Write out the data exactly, every line included.

──────── The data ────────

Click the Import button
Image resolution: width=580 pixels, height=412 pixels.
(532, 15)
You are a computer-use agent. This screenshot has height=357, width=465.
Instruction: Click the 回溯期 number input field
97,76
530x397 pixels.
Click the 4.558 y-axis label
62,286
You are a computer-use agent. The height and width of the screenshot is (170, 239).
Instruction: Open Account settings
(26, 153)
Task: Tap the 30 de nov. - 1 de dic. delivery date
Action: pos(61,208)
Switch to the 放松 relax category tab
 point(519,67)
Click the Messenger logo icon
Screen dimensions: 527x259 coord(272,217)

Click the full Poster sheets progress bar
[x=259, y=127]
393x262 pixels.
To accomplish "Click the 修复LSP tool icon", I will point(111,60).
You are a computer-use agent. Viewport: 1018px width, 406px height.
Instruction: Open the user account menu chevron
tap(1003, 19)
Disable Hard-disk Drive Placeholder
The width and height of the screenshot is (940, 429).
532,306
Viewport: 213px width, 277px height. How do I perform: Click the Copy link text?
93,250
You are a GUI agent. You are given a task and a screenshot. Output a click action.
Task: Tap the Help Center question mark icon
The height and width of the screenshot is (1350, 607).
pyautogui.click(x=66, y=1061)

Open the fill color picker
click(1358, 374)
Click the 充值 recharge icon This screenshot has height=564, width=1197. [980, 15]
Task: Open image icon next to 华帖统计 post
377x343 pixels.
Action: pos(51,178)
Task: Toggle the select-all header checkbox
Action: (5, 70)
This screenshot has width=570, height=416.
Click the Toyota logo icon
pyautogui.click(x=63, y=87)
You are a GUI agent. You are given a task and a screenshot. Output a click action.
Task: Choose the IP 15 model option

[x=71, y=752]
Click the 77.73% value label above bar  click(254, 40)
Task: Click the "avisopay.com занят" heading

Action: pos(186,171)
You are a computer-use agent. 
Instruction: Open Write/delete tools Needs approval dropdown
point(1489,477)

────────

Written answer:
Click the Import button
Image resolution: width=580 pixels, height=412 pixels.
(532, 15)
You are a computer-use agent. This screenshot has height=357, width=465.
Instruction: Click the 回溯期 number input field
97,76
530x397 pixels.
Click the 4.558 y-axis label
62,286
You are a computer-use agent. The height and width of the screenshot is (170, 239).
Instruction: Open Account settings
(26, 153)
Task: Tap the 30 de nov. - 1 de dic. delivery date
Action: pos(61,208)
Switch to the 放松 relax category tab
 point(519,67)
Click the Messenger logo icon
Screen dimensions: 527x259 coord(272,217)

Click the full Poster sheets progress bar
[x=259, y=127]
393x262 pixels.
To accomplish "Click the 修复LSP tool icon", I will point(111,60).
You are a computer-use agent. Viewport: 1018px width, 406px height.
Instruction: Open the user account menu chevron
tap(1003, 19)
Disable Hard-disk Drive Placeholder
The width and height of the screenshot is (940, 429).
532,306
Viewport: 213px width, 277px height. How do I perform: Click the Copy link text?
93,250
You are a GUI agent. You are given a task and a screenshot. Output a click action.
Task: Tap the Help Center question mark icon
The height and width of the screenshot is (1350, 607).
pyautogui.click(x=66, y=1061)

Open the fill color picker
click(1358, 374)
Click the 充值 recharge icon This screenshot has height=564, width=1197. [980, 15]
Task: Open image icon next to 华帖统计 post
377x343 pixels.
Action: pos(51,178)
Task: Toggle the select-all header checkbox
Action: (5, 70)
This screenshot has width=570, height=416.
Click the Toyota logo icon
pyautogui.click(x=63, y=87)
You are a GUI agent. You are given a task and a screenshot. Output a click action.
Task: Choose the IP 15 model option

[x=71, y=752]
Click the 77.73% value label above bar  click(254, 40)
Task: Click the "avisopay.com занят" heading

Action: pos(186,171)
You are a computer-use agent. 
Instruction: Open Write/delete tools Needs approval dropdown
point(1489,477)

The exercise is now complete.